We construct and study market models admitting optimal arbitrage. We say that a model admits optimal arbitrage if it is possible, in a zero-interest rate setting, starting with an initial wealth of 1 and using only positive portfolios, to superreplicate a constant $c>1$. The optimal arbitrage strategy is the strategy for which this constant has the highest possible value. Our definition of optimal arbitrage is similar to the one given in [2], where optimal relative arbitrage with respect to the market portfolio is studied. In this work we present a systematic method to construct market models where the optimal arbitrage strategy exists and is known explicitly. The arbitrage model P is constructed from a reference arbitrage-free model Q by a non-equivalent change of measure. This procedure is not new and goes back to the construction of the Bessel process by [1]. However, we extend it in two directions. Firstly, from the theoretical point of view, we provide a characterization of the superhedging price of a claim under P in terms of the superhedging price of a related claim under Q. This allows us to characterize the optimal arbitrage profit under P in terms of the superhedging price under Q. Secondly, from the economic point of view, we provide an economic intuition for the new arbitrage model as a model implementing the view of the economic agent concerning the impossibility of certain market events. In other words, if an economic agent considers that a certain event (such as a sovereign default) is impossible, but it is actually priced in the market, our method can be used to construct a new model incorporating this arbitrage opportunity, and to compute the associated optimal arbitrage strategy. We then combine these two ideas to develop several new classes of models with optimal arbitrage, allowing for a clear economic interpretation. We also discuss the issue of robustness of these arbitrages to small transaction costs/small observation errors and show that some of our examples are not fragile in the sense of [3].

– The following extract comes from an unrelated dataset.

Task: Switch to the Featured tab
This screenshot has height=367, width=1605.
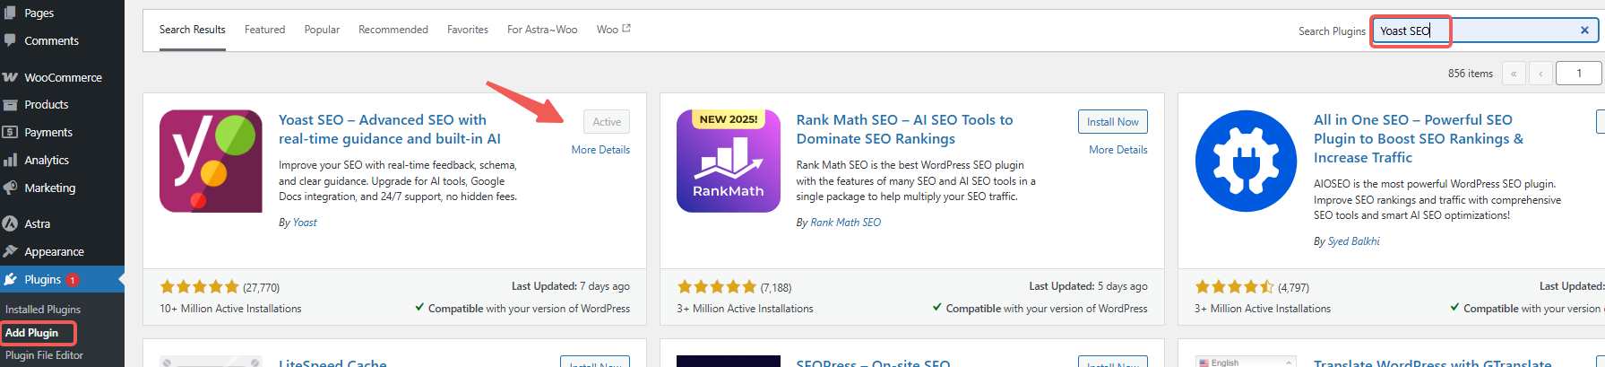Action: click(264, 30)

[1] Delbaen, F. and Schachermayer, W. (1995). Arbitrage possibilities in Bessel processes and their relations to local martingales. Probab. Theory Related Fields, 102(3):357-366
[2] Fernholz, D. and Karatzas, I. (2010). On optimal arbitrage. Ann. Appl. Probab., 20(4):1179-1204.
[3] Guasoni, P. and Rasonyi, M. (2012). Fragility of arbitrage and bubbles in diffusion models. Technical report.